It’s a problem any student can relate to. You’re learning a new concept, and you’re stuck on how best to answer a question, or even understand altogether. It’s the universality of this experience that’s made Brainly the world’s most popular education app, serving students, parents, and educators, helping them answer questions and strengthen skills across subjects like English, Math, Science, and History.

Serving hundreds of millions of users, across diverse personas and subject matter, Brainly’s business generates an astounding amount of data, and their organization depends on it to better serve their users and continue their growth.

Illustrating some of what’s worked so well for Brainly’s data team, Kasia Bodzioch-Marczewska, their Domain Lead of Data Engineering, joined Atlan at the 2023 Gartner Data & Analytics Summit in London, sharing the progress her team has made on Data Mesh, how Active Metadata Management can help drive necessary cultural and technical shift, and key takeaways for data leaders considering a similar journey.

“We have hundreds of millions of students, educators, and general users in our application. As you can imagine, it also results in a lot of data,” Kasia explained. “And because Brainly is a global platform, we operate in 35 different countries, and we have a really extensive knowledge base for all school subjects and grades.”

With data from these hundreds of millions of users, each interacting with content on a regular basis, the Brainly team works tirelessly to put valuable data to work, most recently releasing Ginny, an AI-powered helper that enables students to expand or ask follow-up questions on what they learn in the app. “We are solving educational challenges in ways that no one has tried before, and data plays a critical role in this process,” Kasia shared.

Decision on Data Mesh

Recognizing the potential of activating Brainly’s data, their team began to consider implementing Data Mesh to better organize work, and encourage full ownership and stewardship of their data.

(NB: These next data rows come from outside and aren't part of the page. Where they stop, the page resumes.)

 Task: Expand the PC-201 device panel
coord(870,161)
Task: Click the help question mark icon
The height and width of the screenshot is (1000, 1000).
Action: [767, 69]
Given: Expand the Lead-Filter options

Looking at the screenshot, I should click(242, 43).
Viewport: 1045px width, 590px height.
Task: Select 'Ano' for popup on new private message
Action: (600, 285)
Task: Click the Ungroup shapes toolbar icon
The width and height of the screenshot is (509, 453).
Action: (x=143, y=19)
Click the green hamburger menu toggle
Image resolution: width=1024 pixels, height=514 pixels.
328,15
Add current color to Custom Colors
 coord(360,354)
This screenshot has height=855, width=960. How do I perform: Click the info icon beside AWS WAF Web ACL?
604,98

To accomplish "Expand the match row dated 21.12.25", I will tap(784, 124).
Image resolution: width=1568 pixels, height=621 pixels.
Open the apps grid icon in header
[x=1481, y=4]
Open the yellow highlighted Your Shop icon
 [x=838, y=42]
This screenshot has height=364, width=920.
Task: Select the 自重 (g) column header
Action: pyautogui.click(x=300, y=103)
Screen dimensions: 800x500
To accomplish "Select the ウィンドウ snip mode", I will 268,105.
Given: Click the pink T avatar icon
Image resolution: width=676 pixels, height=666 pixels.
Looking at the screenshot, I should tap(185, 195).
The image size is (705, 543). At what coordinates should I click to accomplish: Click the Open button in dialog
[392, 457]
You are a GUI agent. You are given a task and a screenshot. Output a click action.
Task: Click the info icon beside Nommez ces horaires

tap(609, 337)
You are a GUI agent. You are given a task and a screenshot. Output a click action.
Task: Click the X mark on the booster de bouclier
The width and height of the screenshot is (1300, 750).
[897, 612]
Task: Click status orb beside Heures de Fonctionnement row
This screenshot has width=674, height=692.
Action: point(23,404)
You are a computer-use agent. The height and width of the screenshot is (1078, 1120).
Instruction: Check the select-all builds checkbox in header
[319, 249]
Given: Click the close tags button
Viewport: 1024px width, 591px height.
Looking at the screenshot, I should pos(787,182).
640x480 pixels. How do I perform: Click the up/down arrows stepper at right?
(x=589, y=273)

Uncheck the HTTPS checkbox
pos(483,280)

A data mesh is a technical and cultural approach to building a decentralized architecture that organizes data by a specific business domain, providing more ownership to data producers.

The Brainly team began their Data Mesh journey by defining two critical dimensions to master. First was technical, investing in technology that would better enable transparency, team-to-team collaboration, and data quality standards. Second, and perhaps more importantly, was cultural, enabling ownership and accountability, despite a decentralized governance model.

Further enhancing the value they could yield from Data Mesh, and treating data as a product, Kasia and her team found important alignment with the way Brainly’s product teams were organized and run.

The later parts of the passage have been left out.